++++ Task material ++++

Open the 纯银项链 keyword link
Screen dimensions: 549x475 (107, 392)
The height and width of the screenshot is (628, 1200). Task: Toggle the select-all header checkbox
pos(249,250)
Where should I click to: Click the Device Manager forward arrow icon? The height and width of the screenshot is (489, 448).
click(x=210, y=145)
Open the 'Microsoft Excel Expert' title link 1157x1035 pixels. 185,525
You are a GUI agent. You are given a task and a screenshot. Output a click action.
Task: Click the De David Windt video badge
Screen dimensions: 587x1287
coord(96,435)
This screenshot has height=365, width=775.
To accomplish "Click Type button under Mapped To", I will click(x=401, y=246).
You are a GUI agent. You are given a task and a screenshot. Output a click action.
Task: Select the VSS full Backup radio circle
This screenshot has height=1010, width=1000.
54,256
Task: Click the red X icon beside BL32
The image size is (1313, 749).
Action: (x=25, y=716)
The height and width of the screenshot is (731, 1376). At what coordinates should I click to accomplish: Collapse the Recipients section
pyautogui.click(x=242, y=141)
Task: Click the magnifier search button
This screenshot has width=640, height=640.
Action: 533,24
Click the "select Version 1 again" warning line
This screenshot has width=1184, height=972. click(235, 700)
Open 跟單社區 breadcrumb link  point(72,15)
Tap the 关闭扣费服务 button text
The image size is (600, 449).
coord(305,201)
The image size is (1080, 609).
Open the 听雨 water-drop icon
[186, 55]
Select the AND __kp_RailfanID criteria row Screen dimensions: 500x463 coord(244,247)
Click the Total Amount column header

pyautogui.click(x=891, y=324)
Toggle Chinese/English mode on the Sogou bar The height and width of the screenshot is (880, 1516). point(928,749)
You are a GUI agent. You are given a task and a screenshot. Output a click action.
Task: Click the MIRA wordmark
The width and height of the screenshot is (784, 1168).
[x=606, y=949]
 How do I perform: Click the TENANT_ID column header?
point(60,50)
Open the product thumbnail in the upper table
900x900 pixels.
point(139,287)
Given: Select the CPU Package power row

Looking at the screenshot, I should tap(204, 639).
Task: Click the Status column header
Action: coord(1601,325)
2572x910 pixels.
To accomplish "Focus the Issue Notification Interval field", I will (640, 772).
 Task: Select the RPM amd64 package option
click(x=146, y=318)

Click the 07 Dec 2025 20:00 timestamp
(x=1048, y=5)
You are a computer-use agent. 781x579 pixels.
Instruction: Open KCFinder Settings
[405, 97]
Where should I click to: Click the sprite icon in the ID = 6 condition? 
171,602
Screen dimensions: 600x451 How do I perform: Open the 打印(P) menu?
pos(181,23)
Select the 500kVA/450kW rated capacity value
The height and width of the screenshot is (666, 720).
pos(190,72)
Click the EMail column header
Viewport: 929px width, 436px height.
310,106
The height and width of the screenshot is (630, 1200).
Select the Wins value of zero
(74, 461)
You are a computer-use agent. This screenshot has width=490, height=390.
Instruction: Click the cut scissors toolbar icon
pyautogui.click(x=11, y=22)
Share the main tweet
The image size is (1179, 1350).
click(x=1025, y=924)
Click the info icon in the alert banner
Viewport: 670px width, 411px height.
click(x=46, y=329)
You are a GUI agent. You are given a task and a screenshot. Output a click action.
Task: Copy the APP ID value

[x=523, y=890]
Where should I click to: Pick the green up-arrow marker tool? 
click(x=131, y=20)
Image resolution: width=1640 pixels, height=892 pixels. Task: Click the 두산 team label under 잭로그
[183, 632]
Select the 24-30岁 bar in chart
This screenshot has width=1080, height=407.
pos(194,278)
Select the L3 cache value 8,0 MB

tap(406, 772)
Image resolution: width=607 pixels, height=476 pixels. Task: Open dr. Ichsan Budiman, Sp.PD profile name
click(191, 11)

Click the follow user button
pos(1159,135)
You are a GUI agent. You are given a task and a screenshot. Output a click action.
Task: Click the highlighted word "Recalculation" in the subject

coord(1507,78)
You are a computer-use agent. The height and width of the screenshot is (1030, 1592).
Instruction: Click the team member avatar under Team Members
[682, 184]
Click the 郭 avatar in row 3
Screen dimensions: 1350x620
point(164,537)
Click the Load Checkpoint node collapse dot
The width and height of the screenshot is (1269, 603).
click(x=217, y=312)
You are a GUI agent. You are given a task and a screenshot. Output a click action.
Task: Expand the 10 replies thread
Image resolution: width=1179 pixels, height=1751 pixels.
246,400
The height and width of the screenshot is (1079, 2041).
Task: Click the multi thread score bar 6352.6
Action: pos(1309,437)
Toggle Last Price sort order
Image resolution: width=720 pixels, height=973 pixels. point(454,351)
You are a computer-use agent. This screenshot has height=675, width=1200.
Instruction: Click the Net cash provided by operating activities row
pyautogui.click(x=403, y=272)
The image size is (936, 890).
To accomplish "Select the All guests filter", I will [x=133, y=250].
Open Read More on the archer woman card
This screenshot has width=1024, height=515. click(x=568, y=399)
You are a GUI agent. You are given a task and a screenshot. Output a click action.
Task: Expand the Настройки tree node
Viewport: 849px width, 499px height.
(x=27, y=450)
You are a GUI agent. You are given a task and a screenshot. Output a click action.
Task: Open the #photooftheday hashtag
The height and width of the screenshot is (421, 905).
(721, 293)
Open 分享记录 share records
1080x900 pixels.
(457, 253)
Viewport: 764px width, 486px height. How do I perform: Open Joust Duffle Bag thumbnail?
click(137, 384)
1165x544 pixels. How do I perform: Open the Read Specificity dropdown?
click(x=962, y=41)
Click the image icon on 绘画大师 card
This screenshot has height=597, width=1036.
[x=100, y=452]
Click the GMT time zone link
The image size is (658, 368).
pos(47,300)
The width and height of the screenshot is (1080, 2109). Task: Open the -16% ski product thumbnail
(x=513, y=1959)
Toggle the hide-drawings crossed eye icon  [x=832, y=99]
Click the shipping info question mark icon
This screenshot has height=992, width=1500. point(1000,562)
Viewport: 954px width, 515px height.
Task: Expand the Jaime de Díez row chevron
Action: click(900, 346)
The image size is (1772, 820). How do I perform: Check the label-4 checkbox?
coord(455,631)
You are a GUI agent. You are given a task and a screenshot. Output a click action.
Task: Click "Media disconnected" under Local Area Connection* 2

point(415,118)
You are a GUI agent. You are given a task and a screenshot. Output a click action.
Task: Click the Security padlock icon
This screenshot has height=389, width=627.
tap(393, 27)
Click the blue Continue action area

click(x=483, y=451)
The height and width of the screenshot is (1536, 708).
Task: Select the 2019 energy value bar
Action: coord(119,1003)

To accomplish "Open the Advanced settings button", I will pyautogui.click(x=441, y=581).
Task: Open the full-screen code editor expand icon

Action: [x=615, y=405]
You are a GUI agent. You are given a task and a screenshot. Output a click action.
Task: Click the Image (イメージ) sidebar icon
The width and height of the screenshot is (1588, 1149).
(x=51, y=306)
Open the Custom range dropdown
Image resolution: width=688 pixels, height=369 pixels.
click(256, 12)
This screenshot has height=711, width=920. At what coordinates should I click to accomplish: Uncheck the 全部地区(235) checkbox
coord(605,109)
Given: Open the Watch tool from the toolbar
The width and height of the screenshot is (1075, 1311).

++++

▶ Exercise directions: Of all the entries above, repeat only the lines from the line that has "Instruction: Click the Net" to the line that has "Task: Expand the Настройки tree node", both lines included, exactly.

▶ Your response:
Instruction: Click the Net cash provided by operating activities row
pyautogui.click(x=403, y=272)
The image size is (936, 890).
To accomplish "Select the All guests filter", I will [x=133, y=250].
Open Read More on the archer woman card
This screenshot has width=1024, height=515. click(x=568, y=399)
You are a GUI agent. You are given a task and a screenshot. Output a click action.
Task: Expand the Настройки tree node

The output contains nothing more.